Instructions to make Stuffed pork chop topped with mushroom bordelaise sauce:
  1. First you need to make the stuffing. I like using my home made stuffing but out of the box works just as well. While stuffing is being prepared preheat oven to 350° F
  2. Butterfly your pork chop and fill with the stuffing. Not so full that you can't seal it up for if it leeks out it will be harder in the end
  3. Next in two bowls Mix 4 eggs until thoroughly blended and a bowl for about it 2 cups of flour. I add salt and pepper to the flour for extra seasoning but not required.
  4. Dip filled pork in egg wash then flour until full coated
  5. While coating the pork add olive or canola oil to a pan and turn on mid to high heat. When hot add pork chop. Evenly cook pork till golden brown. It wont fully cook in the pan you just want that crunchy texture and that beautiful brown.
  6. Once browned put in oven for about 15 min.

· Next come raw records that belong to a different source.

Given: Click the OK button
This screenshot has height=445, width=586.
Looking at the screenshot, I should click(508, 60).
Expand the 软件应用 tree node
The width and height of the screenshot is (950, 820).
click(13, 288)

  7. While the pork finishes its time to make the sauce. Quarter up whole mushrooms and put in a sauce pan. Then add water and your demi glaze. Cook over mid to high heat stirring constantly until it becomes thick.
  8. When the demi glaze is thick add a splash for sherry red whine and a tbls of rosemary.
  9. Finally when the pork is done 145° temped serve immediately and top with sauce. Also goes great with mash potatoes seeing as its like a gravy.

Pat the pork chops dry with paper towels and put on a cutting board. Stuff half of the mushroom mixture into the pocket of each chop. Breaded pork chops served with an unforgettable mushroom bourbon cream sauce! This mushroom bourbon cream sauce is so addictive, you'll want to eat it by the cupfuls! Mushrooms and onions are browned, then cooked in wine reduction, then cooked in a reduction of stock and Bourbon.

So that is going to wrap this up for this unique food stuffed pork chop topped with mushroom bordelaise sauce recipe. Thank you very much for reading. I am confident you can make this at home. There is gonna be interesting food in home recipes coming up. Don’t forget to bookmark this page in your browser, and share it to your loved ones, friends and colleague. Thank you for reading. Go on get cooking!